▶ TEXT PROVIDED
★ ★ ★ ★ ★ ★ ★

Background information
- Also known as: Emile Sweetnam
- Born: Michael Emile Telford Miller 16 October 1937 Castries, Saint Lucia, British Windward Islands
- Died: 11 April 2016 (aged 78) London, England
- Genres: Rock and roll; pop;
- Occupations: Singer; guitarist; sound engineer;
- Instruments: Vocals; guitar; keyboards; drums;
- Years active: 1957–late 1960s
- Label: Pye
- Website: www.soundrevelation.co.uk

= Emile Ford =

Saint Lucian musician and singer (1937–2016)

Michael Emile Telford Miller (16 October 1937 - 11 April 2016), known professionally as Emile Ford, was a musician and singer born in Saint Lucia, British Windward Islands. He was popular in the United Kingdom in the late 1950s and early 1960s as the leader of Emile Ford & the Checkmates, who had a number one hit in late 1959 with "What Do You Want to Make Those Eyes at Me For?", which was the Christmas number one that year. He was also a pioneering sound engineer.

★ ★ ★ ★ ★ ★ ★

▶ COMPLETE THE FOLLOWING
a. From the Emile Ford profile, list every instrument it says he played.
b. In the Emile Ford profile, which song was the Christmas number one in 1959?
c. Pick up the Emile Ford profile after its last sentence and carry it on.
The lines after this point play no part in the work on the Emile Ford profile.

▶ GIVEN DATA

★ ★ ★ ★ ★ ★ ★

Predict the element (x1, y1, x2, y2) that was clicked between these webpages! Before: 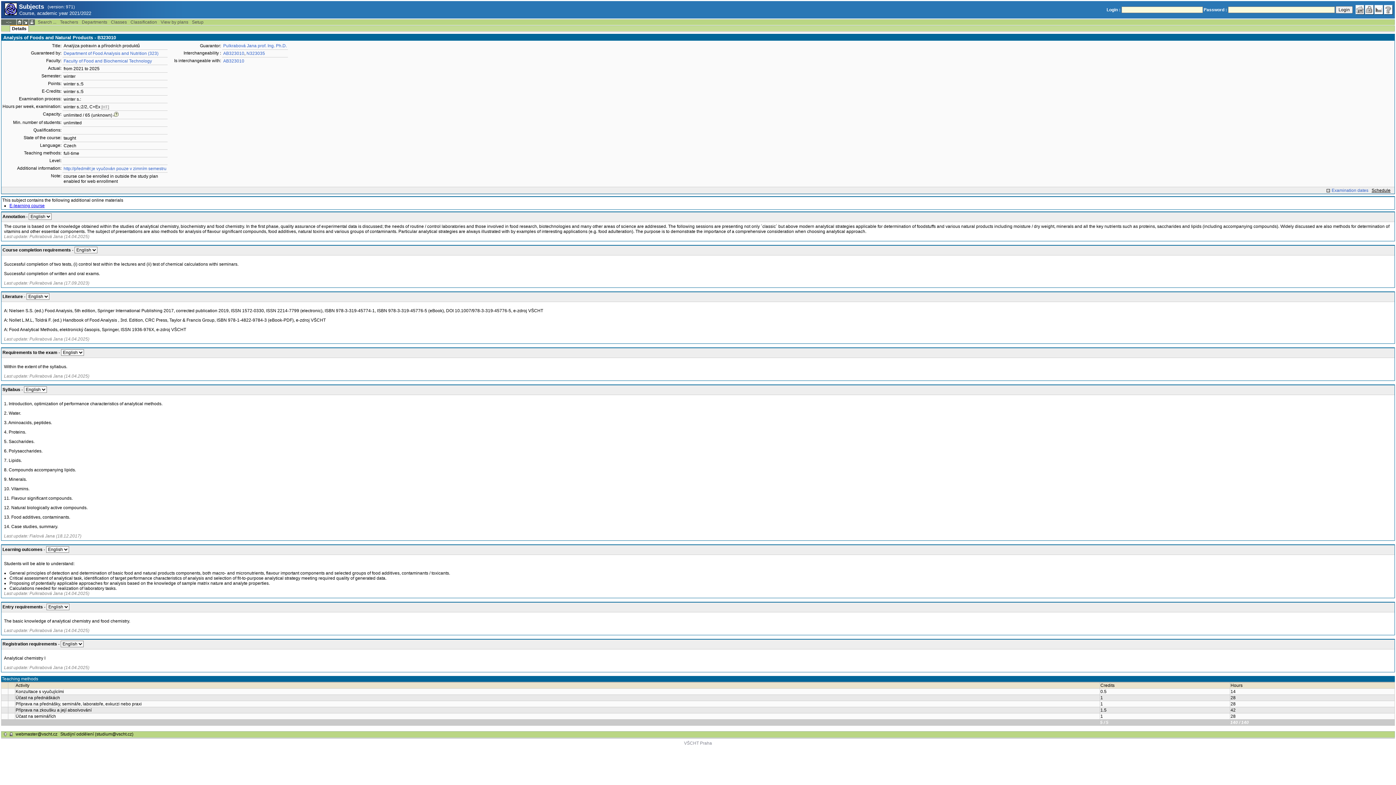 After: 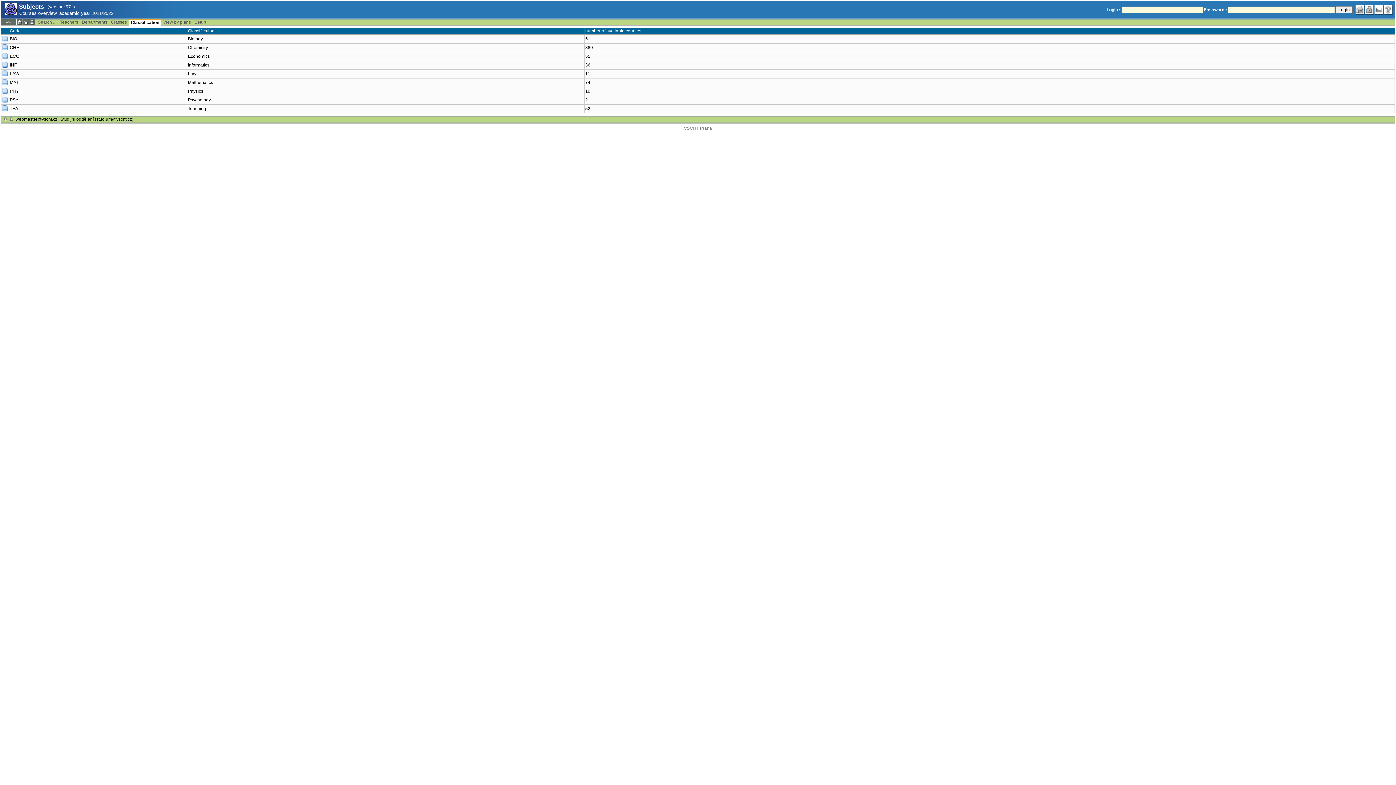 Action: label: Classification bbox: (128, 19, 158, 25)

★ ★ ★ ★ ★ ★ ★

▶ ANSWERS GIVEN
a. Vocals, guitar, keyboards, drums

b. "What Do You Want to Make Those Eyes at Me For?" by Emile Ford & the Checkmates

c.
==Life and career==
Emile Ford was born in Castries, Saint Lucia, in the West Indies. He was the son of Barbadian politician, Frederick Edward Miller, and Madge Murray, a singer and musical theatre director whose father had founded and conducted the St. Lucia Philharmonic Band. His mother married again, taking the name of Sweetnam; some sources erroneously give Emile Ford's birth name as Sweetnam or Sweetman.

He was educated at St Mary’s College, Castries. He moved to London with his mother and family in the mid-1950s, partly motivated by his desire to explore improved sound reproduction technology, and studied at the Paddington Technical College in London.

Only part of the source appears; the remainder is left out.